1.Python机器学习kaggle案例
Numpy-python科学计算库;Pandas-python数据分析处理库;Scikit-learn-python机器学习库;
2.泰坦尼克号数据介绍
乘客编号、是否幸存、等级、姓名、性别、年龄、兄弟姐妹个数、带老人孩子个数、船票、船票价格、上船地点;
3.数据预处理
import pandas #ipython notebook
titanic = pandas.read_csv("titanic_train.csv")
#titanic.head(3) //前3行打印出来
print titanic.describe() //统计特性:count、mean、std、min、25%、50%、75%、max
titanic ["Age"] = titanic ['Age'] . fillna(titanic['Age'].median()) //Age列中的缺失值用Age均值进行填充
printf titanic.describe()
print titanic ["Sex"].unique() //male用0,female用1
#Replace all the occurences of male with the number 0.

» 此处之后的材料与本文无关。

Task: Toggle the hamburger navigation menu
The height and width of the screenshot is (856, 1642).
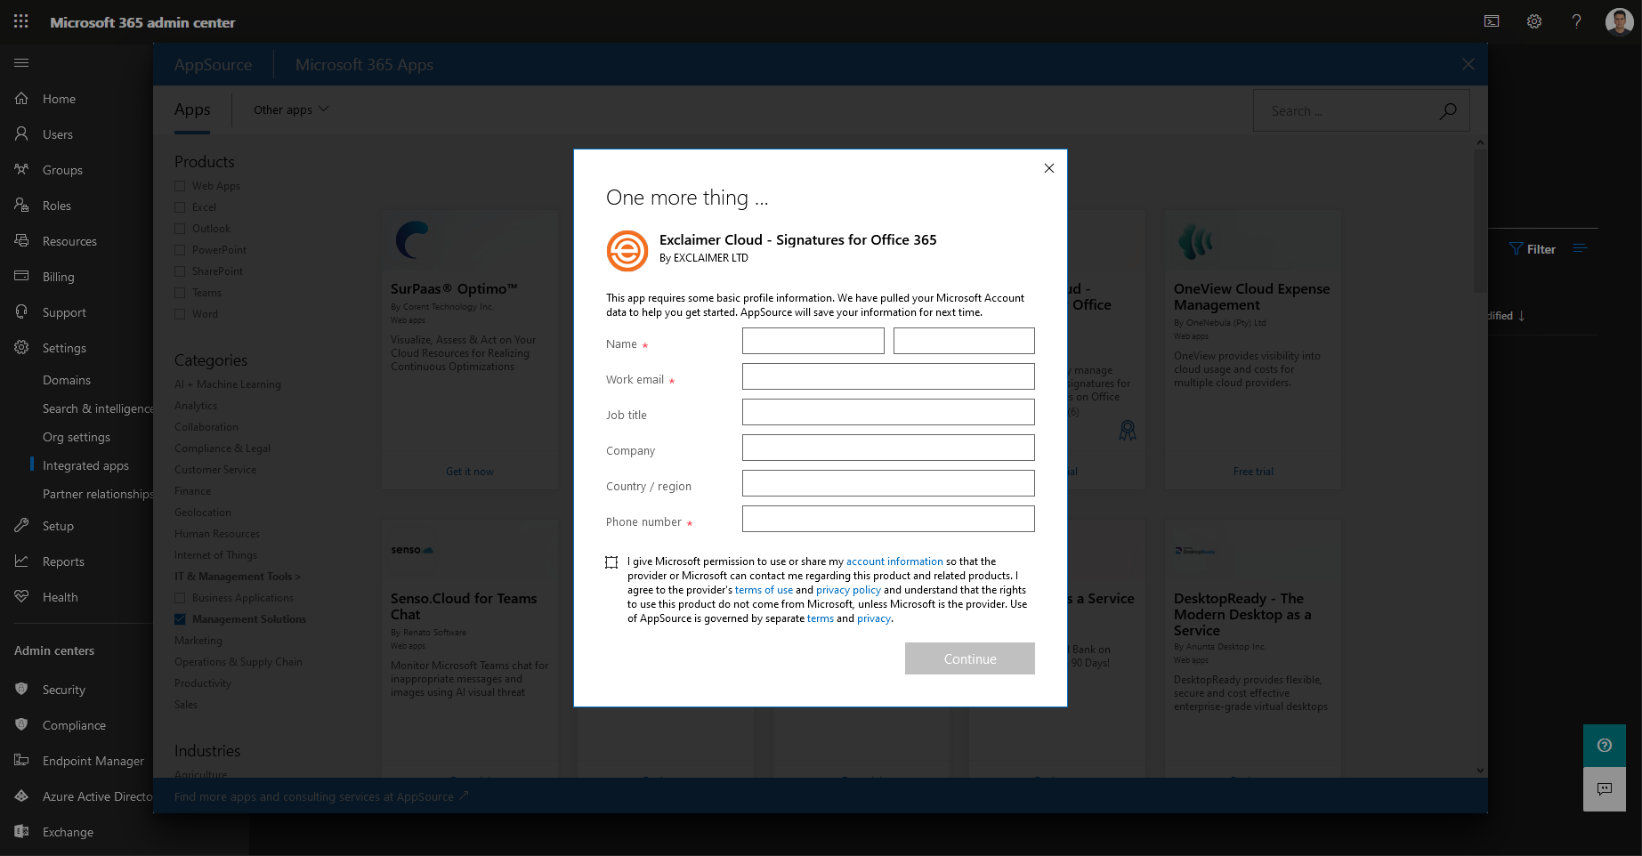Action: click(x=21, y=63)
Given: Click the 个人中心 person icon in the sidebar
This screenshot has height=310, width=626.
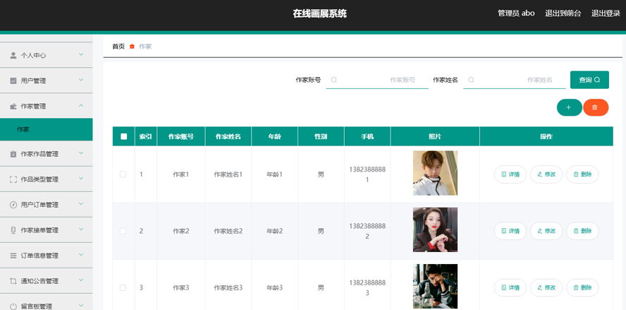Looking at the screenshot, I should 13,55.
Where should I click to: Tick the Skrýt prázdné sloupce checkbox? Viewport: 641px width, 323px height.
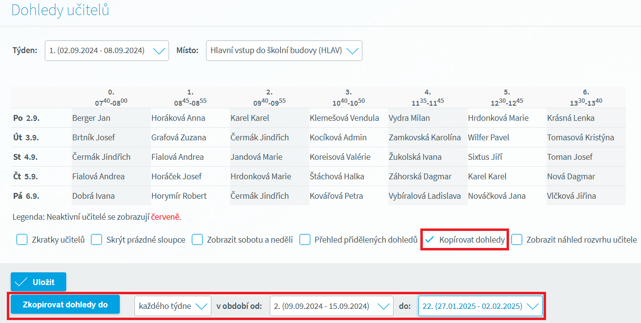point(97,240)
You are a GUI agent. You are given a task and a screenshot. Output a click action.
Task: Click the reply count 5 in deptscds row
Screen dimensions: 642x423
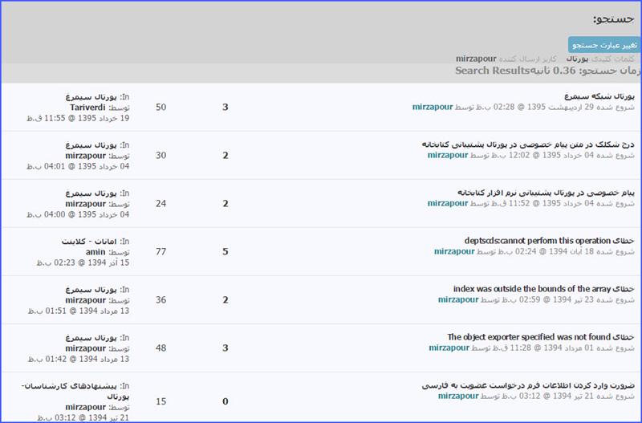pyautogui.click(x=225, y=251)
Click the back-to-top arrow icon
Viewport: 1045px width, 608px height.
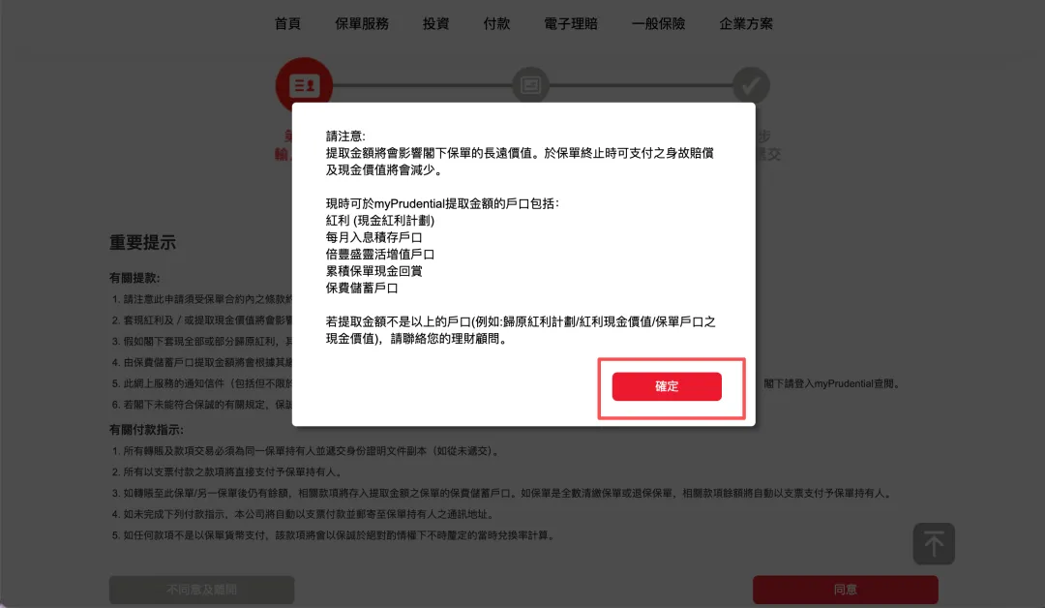(x=934, y=544)
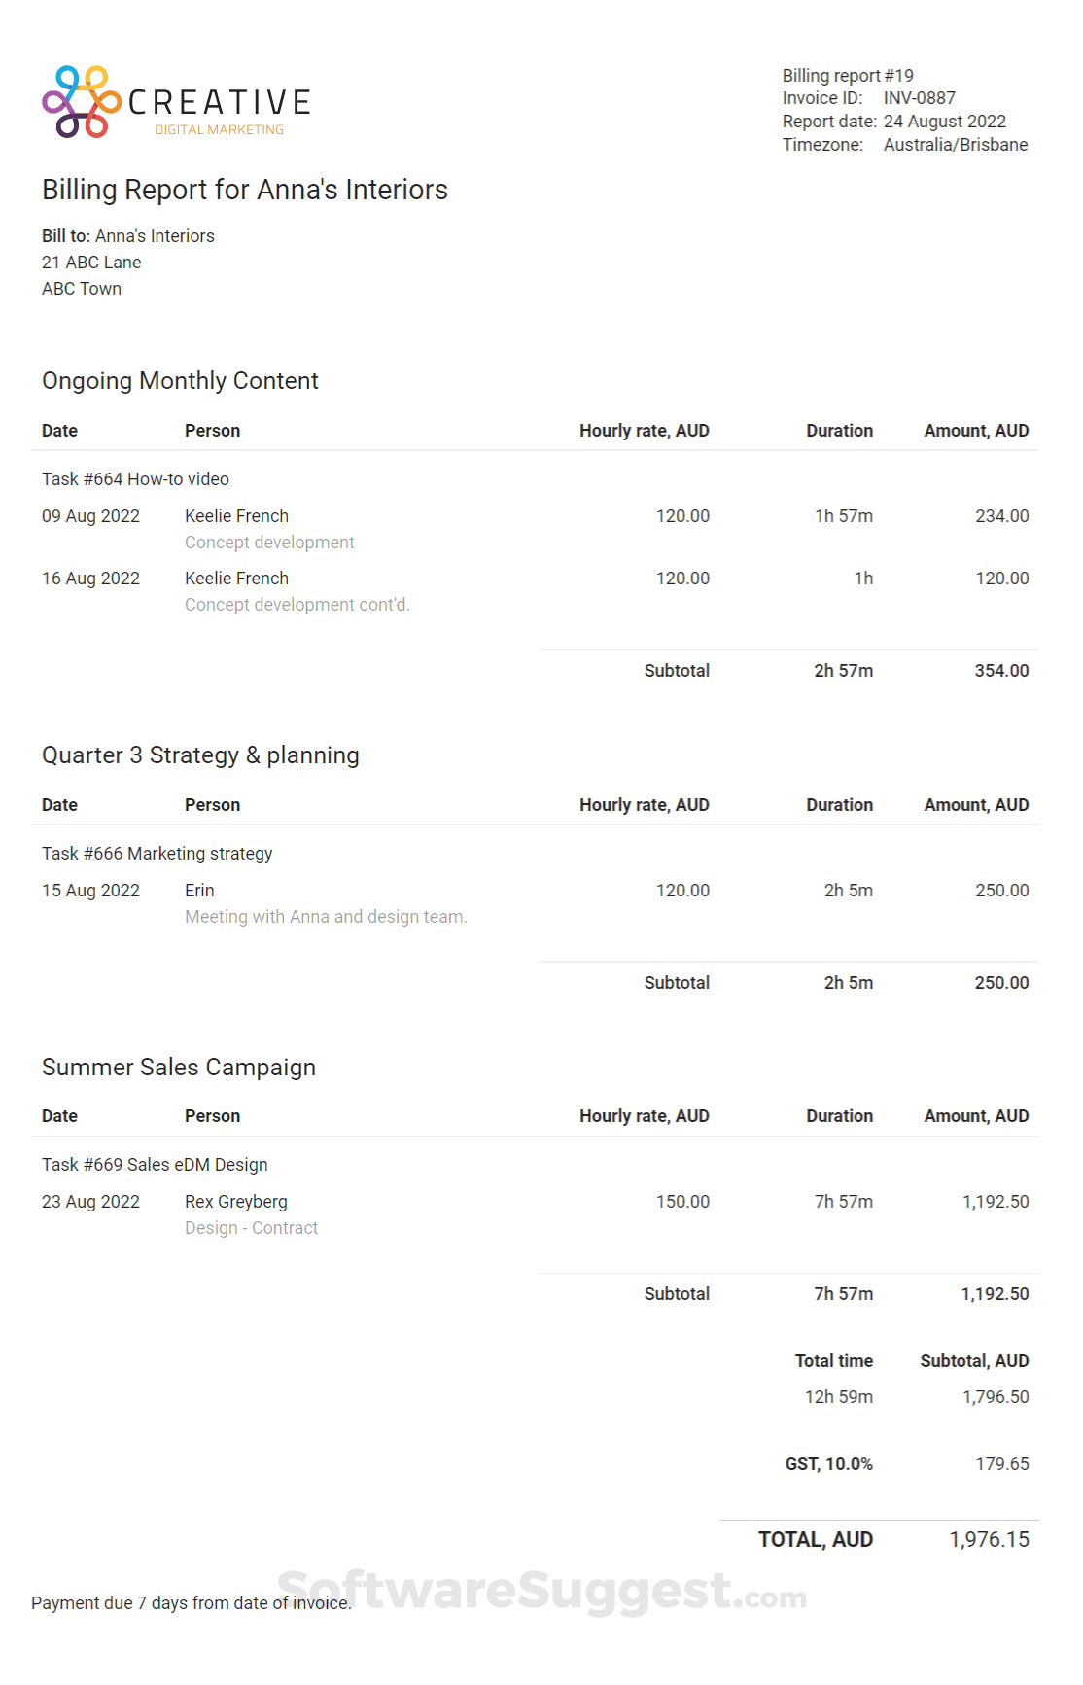Click the Ongoing Monthly Content section heading
The image size is (1083, 1685).
point(180,381)
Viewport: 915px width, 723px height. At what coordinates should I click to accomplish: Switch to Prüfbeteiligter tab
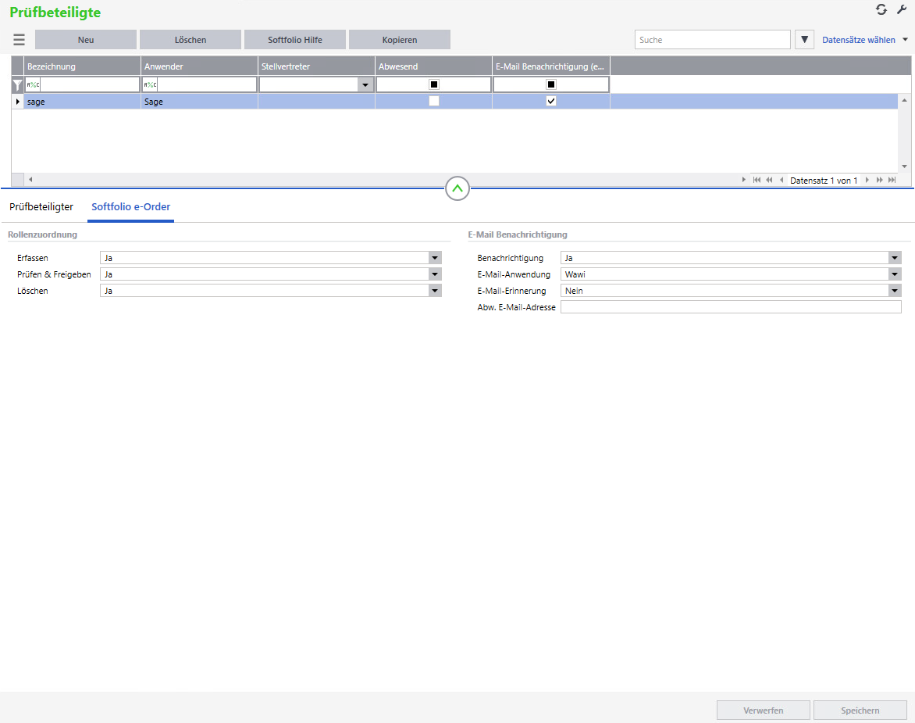pos(41,207)
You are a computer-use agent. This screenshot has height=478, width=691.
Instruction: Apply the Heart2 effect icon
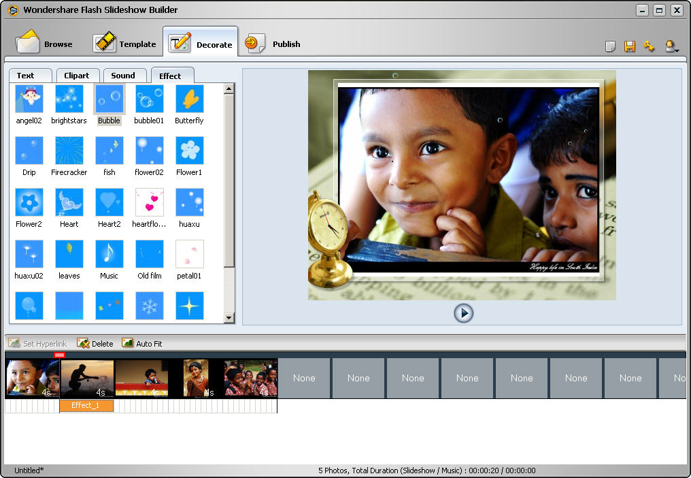(x=109, y=203)
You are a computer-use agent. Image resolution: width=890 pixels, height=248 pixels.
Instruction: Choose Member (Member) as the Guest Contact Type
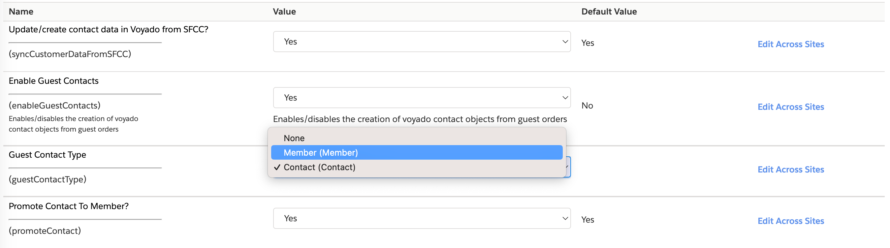click(320, 152)

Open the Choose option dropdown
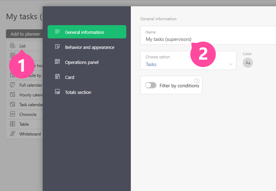tap(188, 61)
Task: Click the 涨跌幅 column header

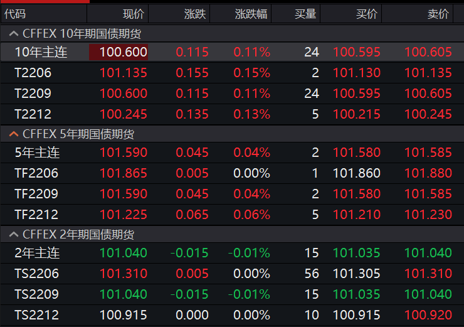Action: 251,14
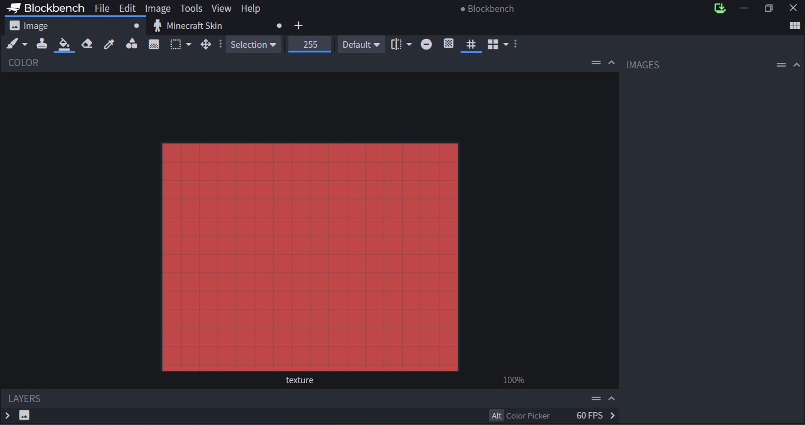Open the Selection mode dropdown
805x425 pixels.
(253, 44)
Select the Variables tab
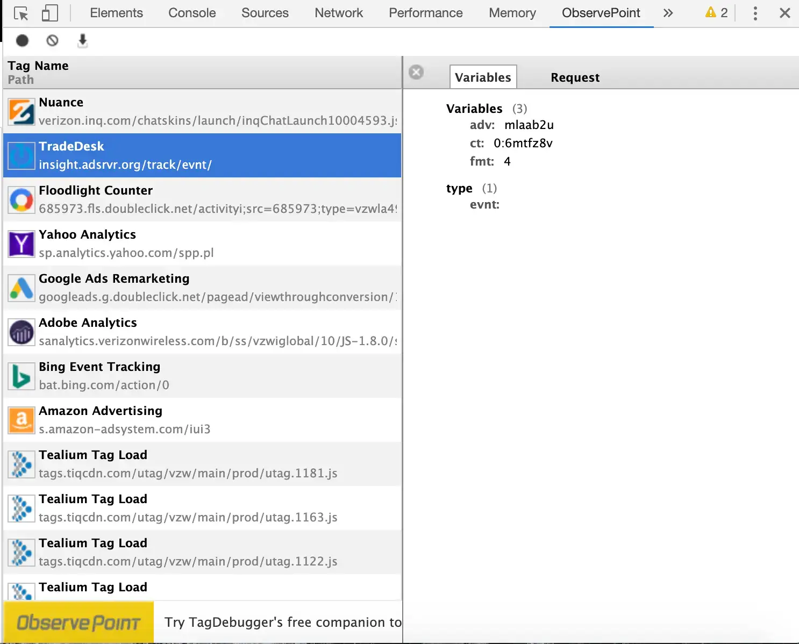The width and height of the screenshot is (799, 644). [483, 77]
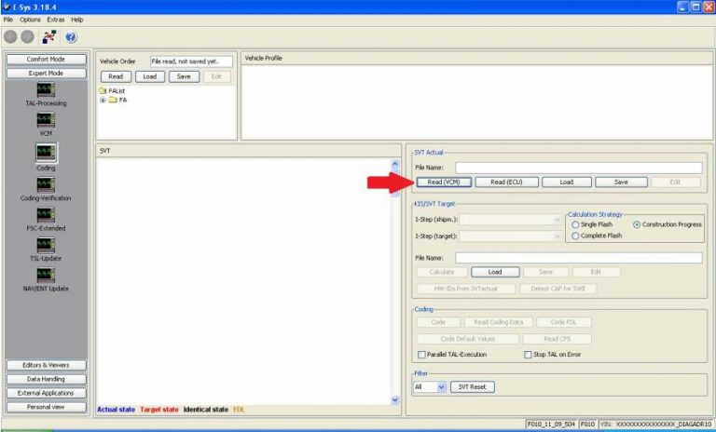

titanic.loc[titanic["Sex"] == "male","Sex"] = 0
titanic.loc[titanic["Sex"] == "female","Sex"] = 1
print titanic ["Embarked"].unique()
titanic["Embarked"] = titanic["Embarked"].fillna('S') //缺失值用最多的S进行填充
titanic.loc[titanic["Embarked"] == "S","Embarked"] = 0 //地点用0,1,2
titanic.loc[titanic["Embarked"] == "C","Embarked"] = 1
titanic.loc[titanic["Embarked"] == "Q","Embarked"] = 2
4.回归模型
#Import the linear regression class
from sklearn.linear_model import LinearRegression //线性回归
#Sklearn also has a helper that makes it easy to do cross validation
from sklearn.cross_validation import KFold //训练集交叉验证,得到平均值
#The columns we'll use to predict the target
predictors = ["Pclass","Sex","Age","SibSp","Parch","Fare","Embarked"]